I have to do this in my time. I have to enjoy it and it can't seem like a chore or I won't come across in a good way. So I'm doing this, but slowly and in my own time. This has been like a cat wrestle for me in a way b/c I'm an introvert. I know that other introverts have been successful, but in many ways I think it's harder for us. I've had to train myself to be more outgoing. I mean really! I'm getting better at conversation and it's becoming easier. I'm having to work on ME first. And I'm having to be Spirit led through all this, b/c this cannot replace my time with God.
I look up at my goals weekly:
Become an Expert Enroller
Help Change Lives
Be more outgoing
Be more content
Enjoy Photography (Take Pics)
Share God's Word
Help others grow spiritually
Grow my business
Increase my cycles
lower blood sugar
Lower heart rate
I am making strides toward all. I do have measurements for each of these goals, and some are harder to measure than others. I'm learning to enroll, and I'm working on being more outgoing - have made strides there. I did increase my cycles this month. I have been more content and was able to work with myself during the times I was not. I have not had much time or place for photography but did what I could. I do share God's word and think I do help others spiritually. I've not checked cholesterol and I know without checking I'm pretty good on my sugar levels. I also have been able to lower my heart rate - even though I've not exercised I do walk a lot - just not cardio but I'm on my feet a lot during the day and do bed exercises (lol) sit ups and leg lifts - if that counts. I see how drinking a beer or wine and eating make the heart rate go up as does exercise. I'm learning and seeing how exercise will help the heart rate. So I'm learning a lot, making some slow strides toward my goals. It's good to recheck the goals periodically to be reminded of them.

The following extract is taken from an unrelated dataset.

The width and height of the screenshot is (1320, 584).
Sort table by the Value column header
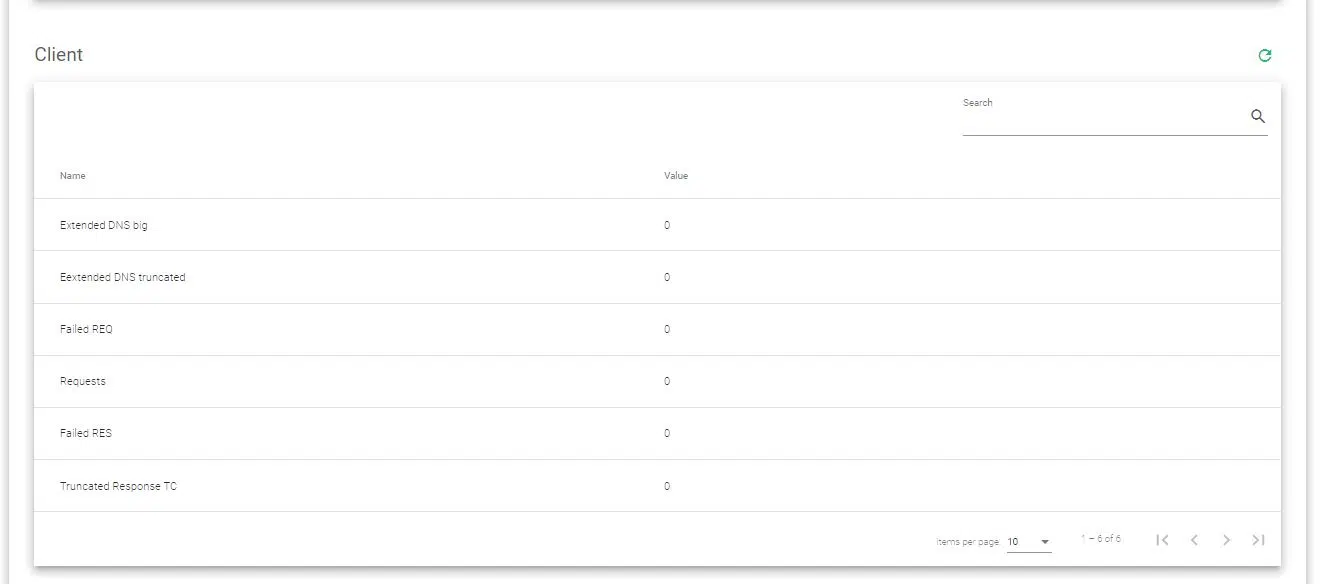click(676, 176)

And I'm glad to sit here and type and spill my feelings out b/c I get frustrated easily when I don't have time to do everything I want. So I have to be easy on myself at times and even though everyone says they use "every minute of their spare time" to do this business - I will not be successful if I do that. I will have to have time to myself and family. So I was pushing myself at first and I became unhappy with that. So I'm doing what I want and when I want and I may be slow as a snail on a frozen sidewalk, but that is what I will do if that is what I want to do.
Tribe has spoken. ;-)
Ya'll have a good day. I'm going to get more coffee!